On March 3, the state reported its first positive case. Health officials said the person was from Wake County and had traveled to Washington state, becoming exposed at a long-term care facility with an outbreak. A week later, Gov. Roy Cooper declared a state of emergency.
By March 14, state officials were calling for public schools to close.
"This is the decision no one wanted to see happen, but it is the right decision," said Mark Johnson, Supt. of Public Instruction.
At the time, the closure was supposed to be for two weeks, with the option to be extended as needed. It was.
The governor suspended sit-down service for bars and restaurants on March 17.
"We know it is an unprecedented and abrupt halt of business," Gov. Cooper said at the time.
On that day, North Carolina's Dept. of Health and Human Services reported the state had 40 total cases of the virus, and data shows it was averaging about three new ones each day.
The Stay at Home order came on March 30, ushering in the concept of essential and nonessential businesses, the strictest gathering limitations of the pandemic, and social distancing requirements.
People stayed largely locked down for more than a month, as cases and unemployment grew.

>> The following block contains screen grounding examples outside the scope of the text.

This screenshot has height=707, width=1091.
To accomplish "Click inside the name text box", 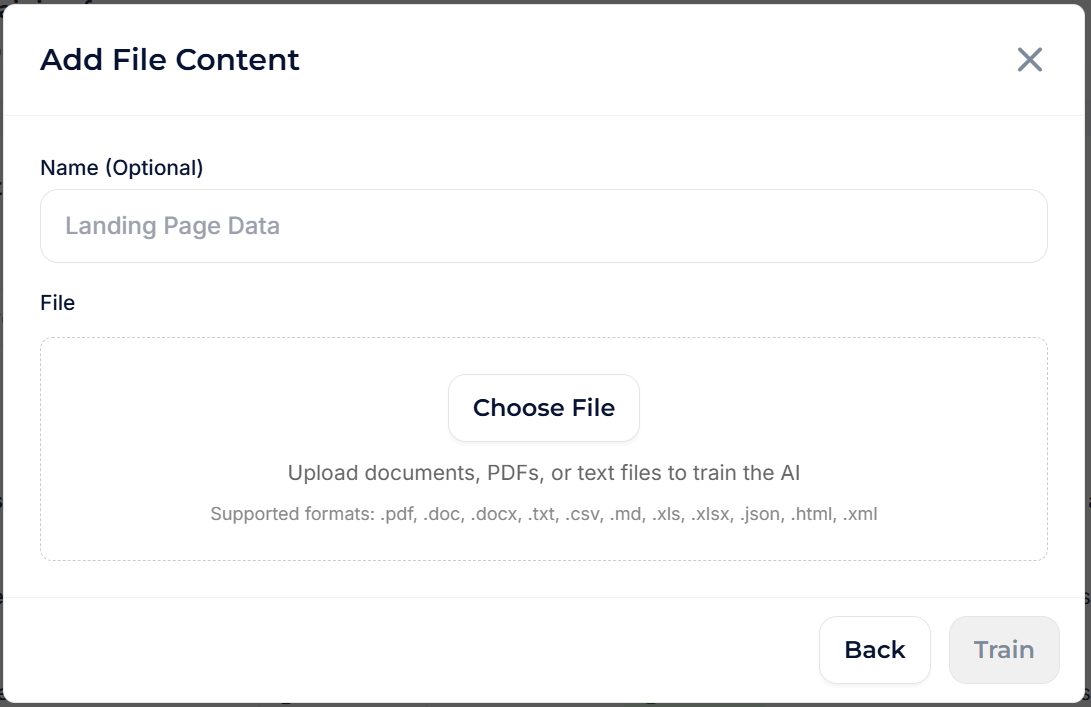I will click(x=600, y=226).
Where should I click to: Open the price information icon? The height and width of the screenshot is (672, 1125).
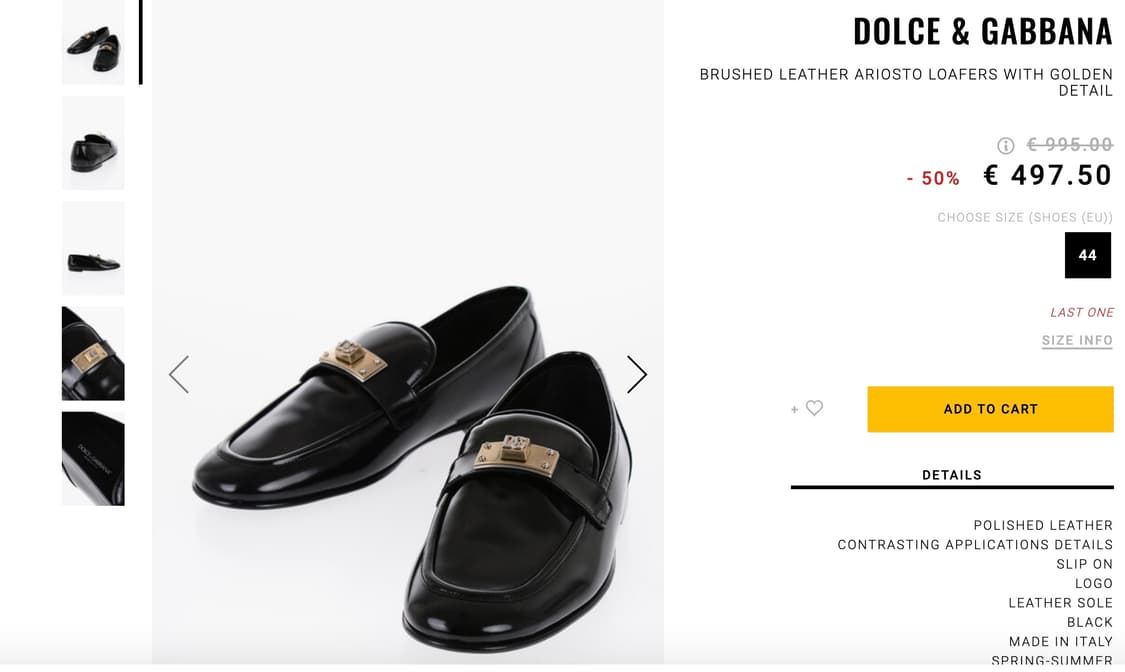[x=1009, y=144]
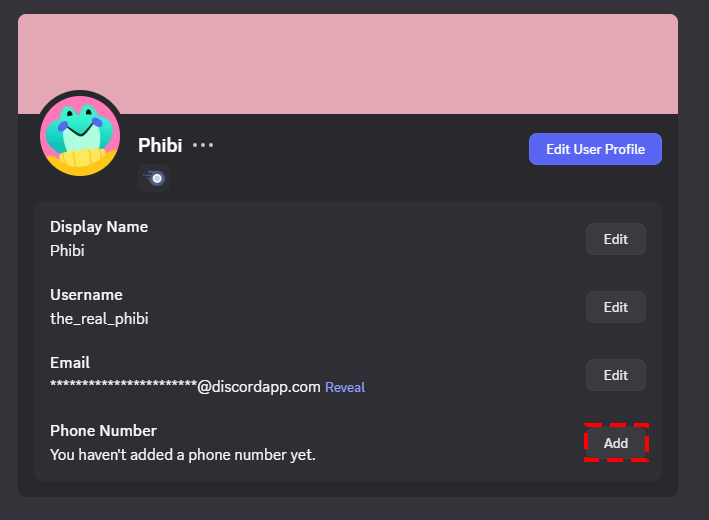Click the masked email address text
709x520 pixels.
pyautogui.click(x=185, y=387)
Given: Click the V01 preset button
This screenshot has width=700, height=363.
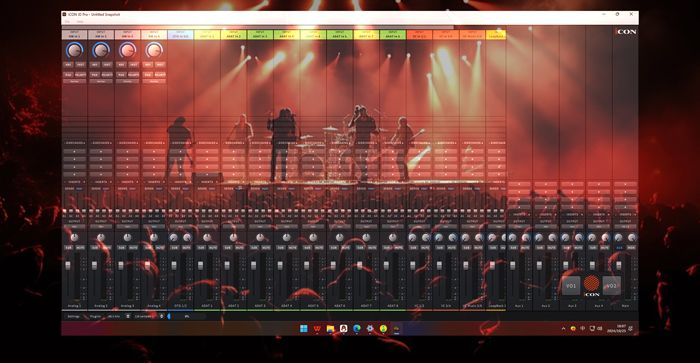Looking at the screenshot, I should click(x=571, y=286).
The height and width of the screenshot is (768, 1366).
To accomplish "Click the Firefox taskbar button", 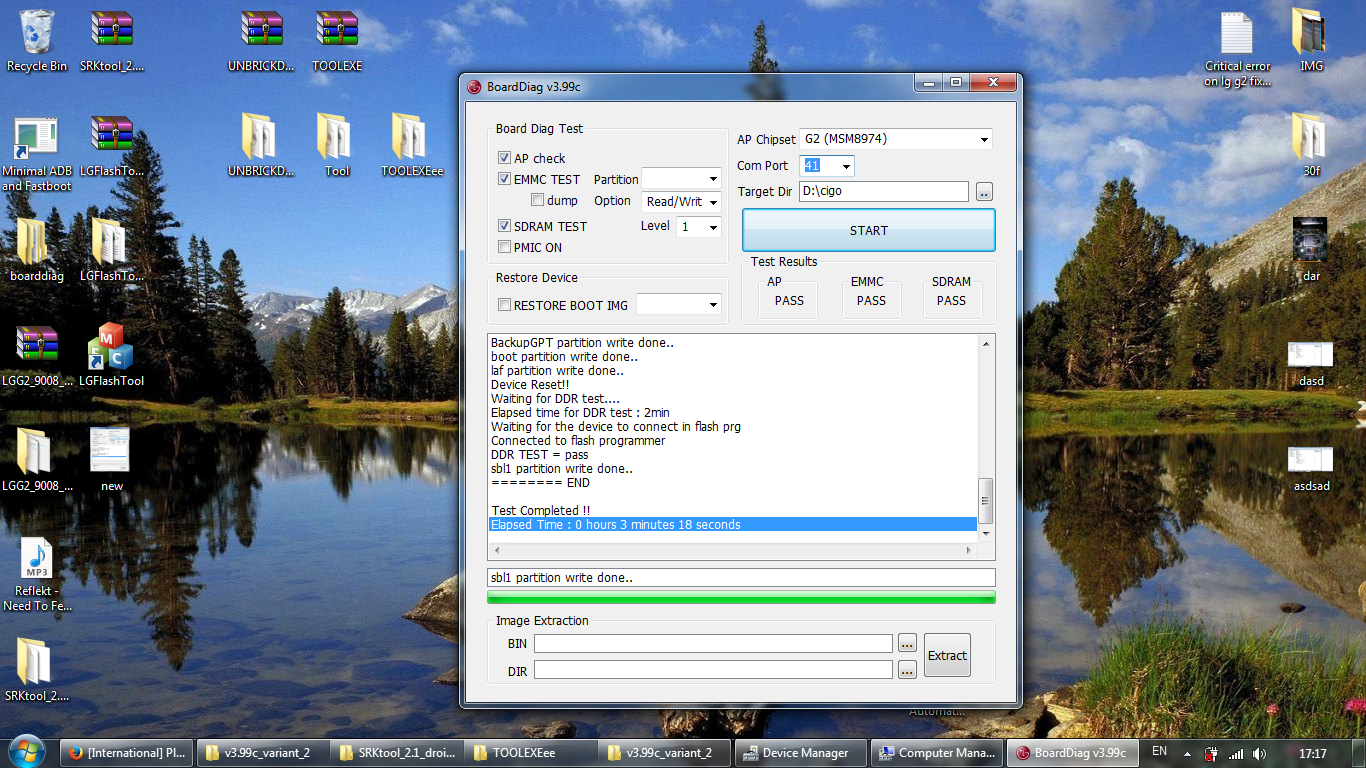I will coord(126,753).
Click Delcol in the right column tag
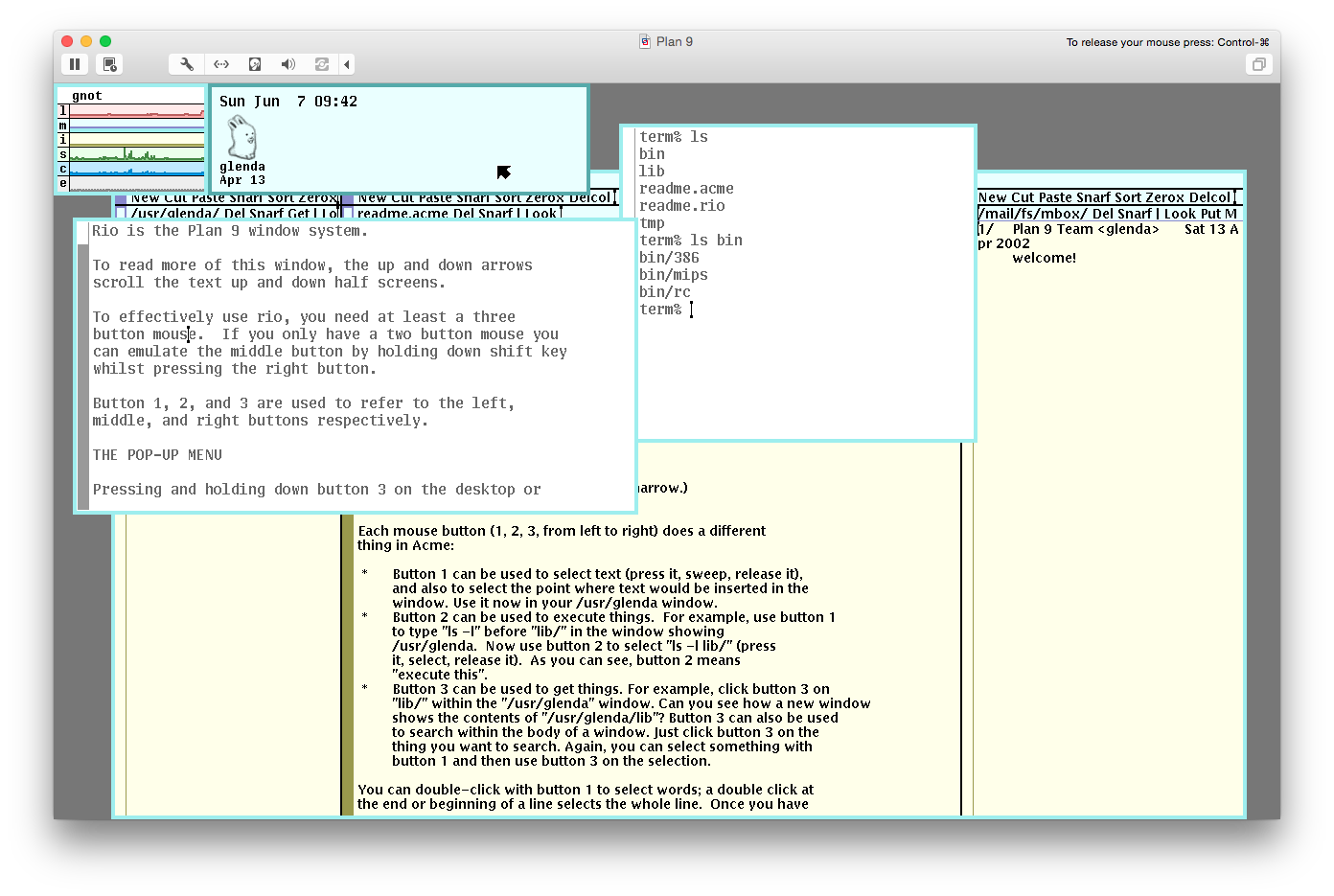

"We're all hurting," Charlotte stylist Whitley Adkins Hamlin told WCNC Charlotte in April. "We're not doing the business we would like to be doing."
In May, the state began its phased reopening. At the time, cases were growing on average by 400 daily, and more than 500 North Carolinians had died from the virus.
As summer heated up, so did the state's case trajectory. Through the peak of the viral spread in mid-July, North Carolina was averaging nearly 2,000 new cases a day.
The state did not turn a corner until about a month after June's statewide mask mandate.
Even after back to school, which brought a speed bump in progress with several clusters at the university level, and more business reopenings, metrics are now on the down-swing.
As of Friday, North Carolina averaged just under 1,200 new cases each day and had a positive test rate just above 5.5 percent. Hospitalizations were declining, as well.
"Last week's FEMA report showed us with the lowest percent positive in the whole region," Dr. Mandy Cohen, NCDHHS Secretary, stated earlier this week.
State health officials have applauded the progress in the numbers so far, but also note that there is still much more work to do. They cite the statewide mask mandate as a main contributor to the metrics improvements and continue to encourage North Carolinians to adhere to the "3 W's," which is the state's campaign to wear a cloth face covering in public, wait six feet apart, and wash hands frequently.